> _Aim of the exercise_
Return the passage of the battery charging thread word for word, beginning at "SilverFox is the" and stopping after "C/10 charge rates.".

> _Extracted text_

+===+

SilverFox is the resident battery expert and moderator here at CPF 

his short post explaining the charge rates for eneloops
​



N162E said:


> Last time I looked Sanyo based their ratings on C/10 charge rates.


this is because C/10 is the industry standard for slow timed charge at (up to) 16 hours 
- all NiMH batteries spec that.



N162E said:


> I like a 500ma rate with my BC-700 and 900s. Works for me.


if it works for you, then it obviously does work.

I was merely informing others of what the battery experts say.


----------



## cad3 (Dec 14, 2011)

N162E said:


> Many people seem to consider the above to be "Fact" The reality is that most chargers (Especially the C-9000) can't sense full charge below about 700ma rate. The BC-700/900 chargers sense full as low as their minimum rate of 200ma.


 
Where are you getting this information? Source please.

Thanks!


----------



## N162E (Dec 14, 2011)

cad3 said:


> Where are you getting this information? Source please.

+===+

Records from a data collection
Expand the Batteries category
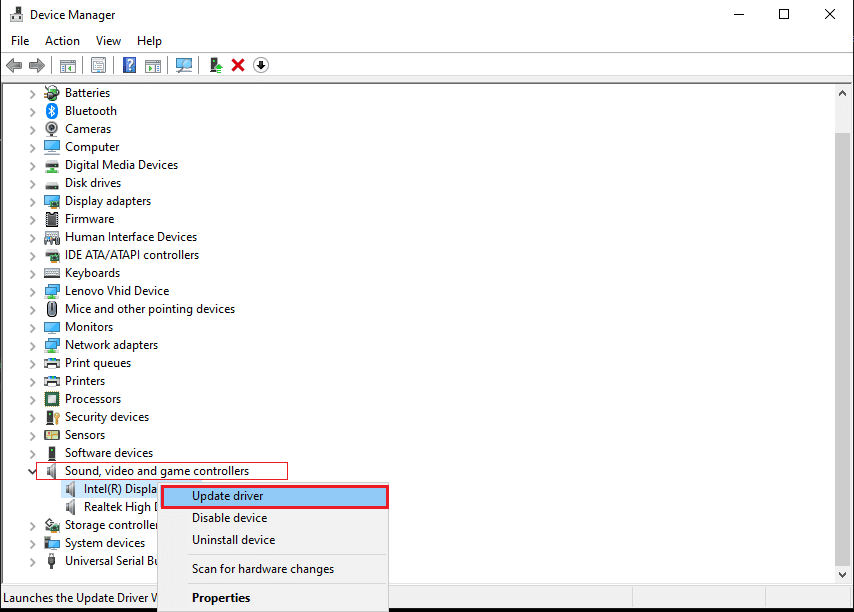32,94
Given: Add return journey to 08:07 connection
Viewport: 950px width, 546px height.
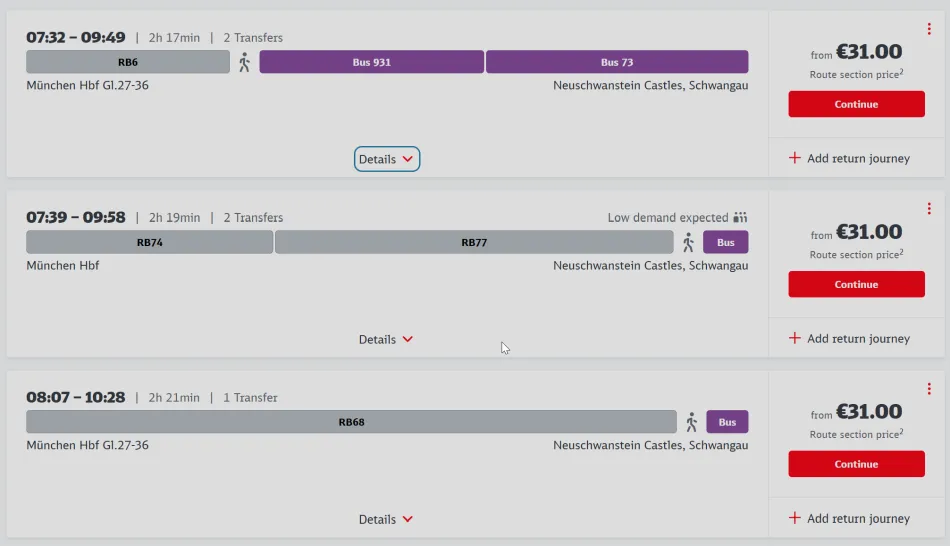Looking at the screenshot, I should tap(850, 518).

+===+

> _Solved problem_
SilverFox is the resident battery expert and moderator here at CPF 

his short post explaining the charge rates for eneloops
​



N162E said:


> Last time I looked Sanyo based their ratings on C/10 charge rates.